Li revealed this amid the announcement that Xiamen Airlines (XiamenAir) cancelled all the direct flights between Jinjiang in the southeastern Chinese province of Fujian and Davao City for the whole month of February until further notice.
In a press conference at the Chinese consular office, Li said the last batch of Chinese tourists were flown Sunday to Manila for assistance by their embassy in returning to China.
“We have already sent Chinese tourists visiting the Davao and Mindanao areas during the Spring Festival (Chinese New Year) back to China (via Manila). By the latest contact with local travel agencies here in Davao, they reported to me that no Chinese tourists are remaining in Davao,” he said.
Chinese tourists usually stay in Davao from three days to one week, Li said.
The envoy did not give a figure on the Chinese tourists who visited the city for the Chinese New Year, which was celebrated on January 25.
He noted the Chinese tourists were not compelled to leave Davao, but were only “advised” since the lifting of the suspension of the Davao-Jinjiang flights is still uncertain.
“The Jinjiang-Davao-Jinjiang flights for the whole month of February are cancelled.
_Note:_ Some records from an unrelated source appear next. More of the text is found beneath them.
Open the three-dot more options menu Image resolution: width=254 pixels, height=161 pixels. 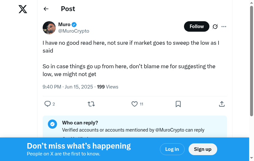point(224,26)
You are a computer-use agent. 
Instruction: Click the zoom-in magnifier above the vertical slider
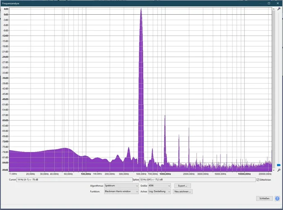click(279, 9)
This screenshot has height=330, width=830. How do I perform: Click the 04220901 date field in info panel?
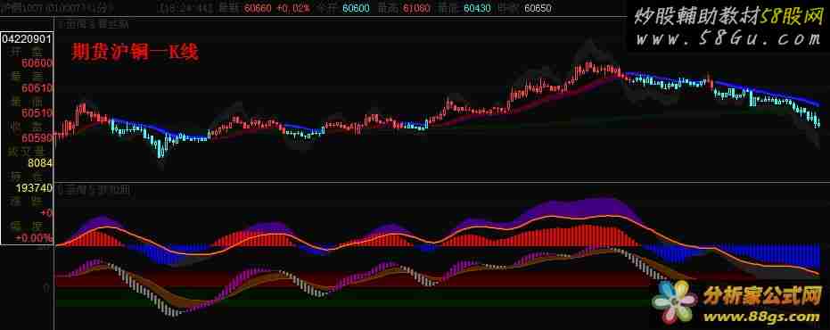[x=27, y=40]
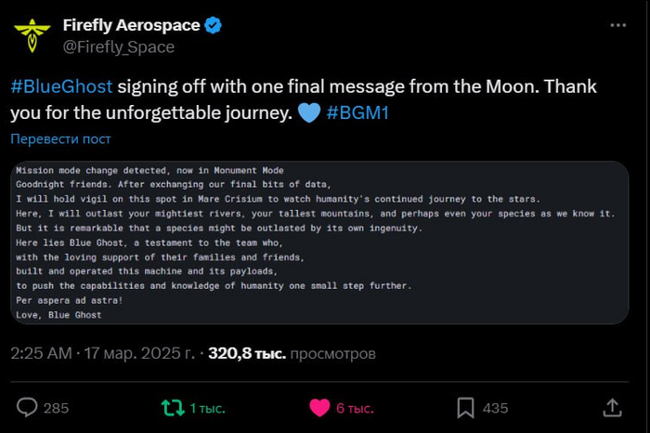Viewport: 650px width, 433px height.
Task: Click the 2:25 AM timestamp
Action: point(41,353)
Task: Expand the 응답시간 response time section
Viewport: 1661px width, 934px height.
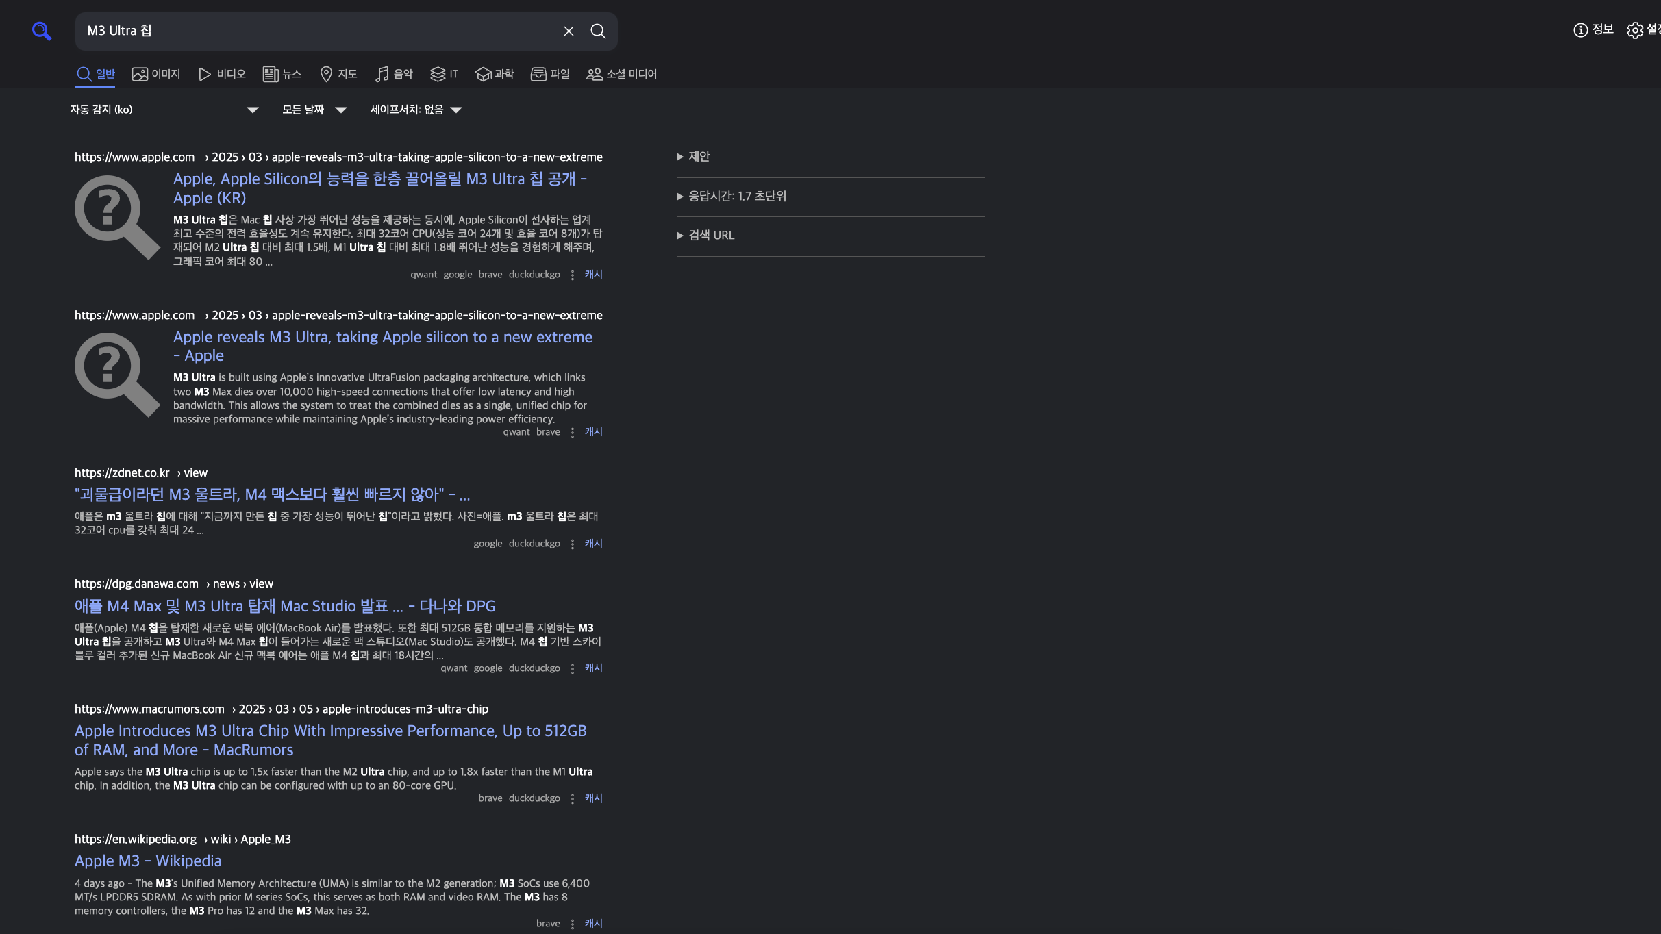Action: 736,197
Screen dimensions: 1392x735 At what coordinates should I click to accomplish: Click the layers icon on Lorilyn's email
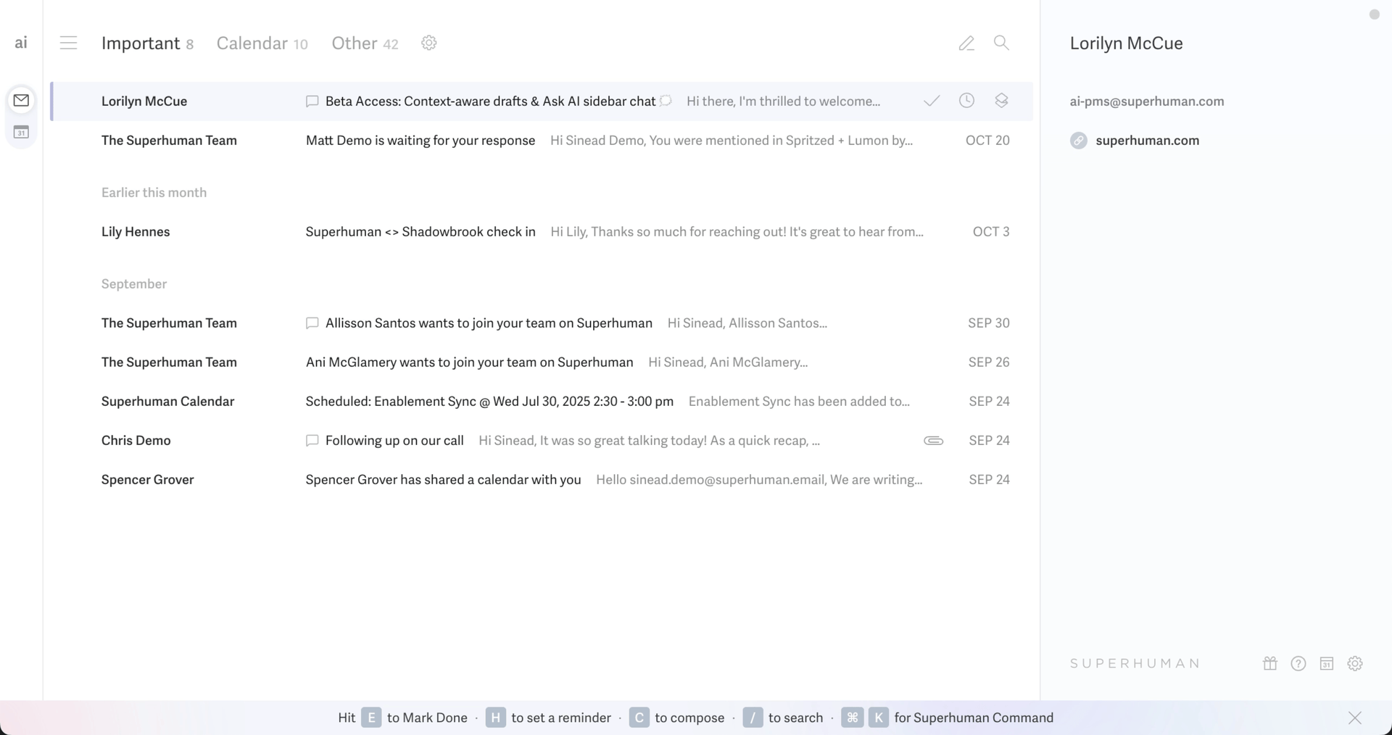pyautogui.click(x=1001, y=101)
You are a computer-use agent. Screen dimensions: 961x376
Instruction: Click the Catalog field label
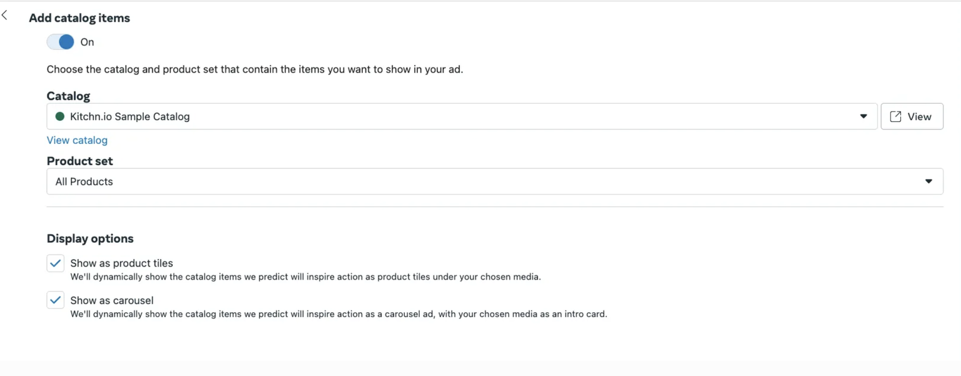(x=68, y=96)
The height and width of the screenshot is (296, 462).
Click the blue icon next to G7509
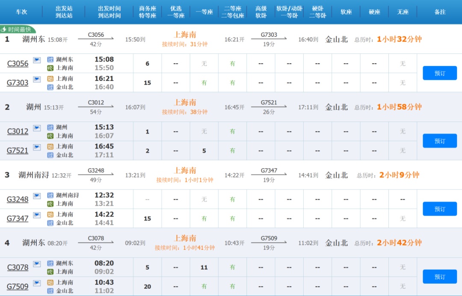pyautogui.click(x=37, y=283)
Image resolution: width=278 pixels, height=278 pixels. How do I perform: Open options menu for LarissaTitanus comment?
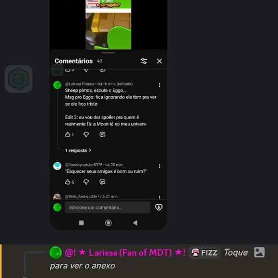tap(159, 85)
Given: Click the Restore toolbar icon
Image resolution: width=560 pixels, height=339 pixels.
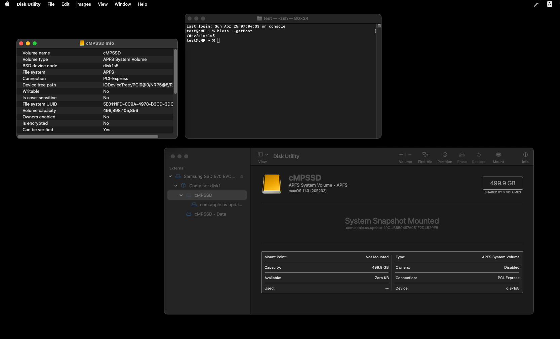Looking at the screenshot, I should click(478, 155).
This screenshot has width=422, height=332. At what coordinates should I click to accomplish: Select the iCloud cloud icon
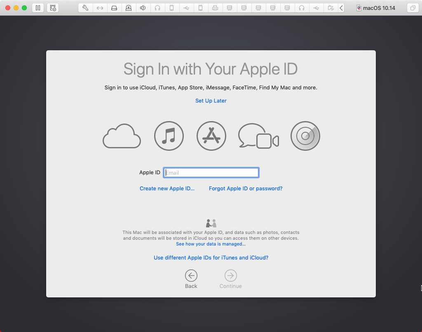122,136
If they want to stay, they might not be able to go back to China (this month coming from Davao),” he said.
Xiamen Airlines opened the twice weekly Jinjiang-Davao-Jinjiang direct flights on December 18, 2018, following the signing of the sisterhood agreement between the two cities to enhance bilateral relations, trade and tourism.
Data from the City Tourism Office showed that Chinese tourists in Davao City surged to 14,934 last year, or an increase of 37.93 percent from 10,827 recorded in 2018, making China the second biggest market of Davao’s tourism industry.
The significant growth in the arrival of Chinese visitors dwarfed even that of Americans and Japanese last year.
Records showed that Americans, who topped the list, grew by just 3.36 percent from 21,324 in 2018 to 22,041 last year while the Japanese visitors grew only by 3.44 percent from 12,800 in 2018 to 13,241 in 2019.
Li said their consular office here “would continue normal operations” despite the notably fewer visa applications since the global outbreak of 2019-nCoV, which was first reported in Wuhan, China on December 31, 2019.
“Our work is still very normal but we want to follow both instructions from China and also the travel advisory of the local government as well as the Philippine national government. The number of visa applicants in our office is very small, in other respect, we are operating very normal,” he said.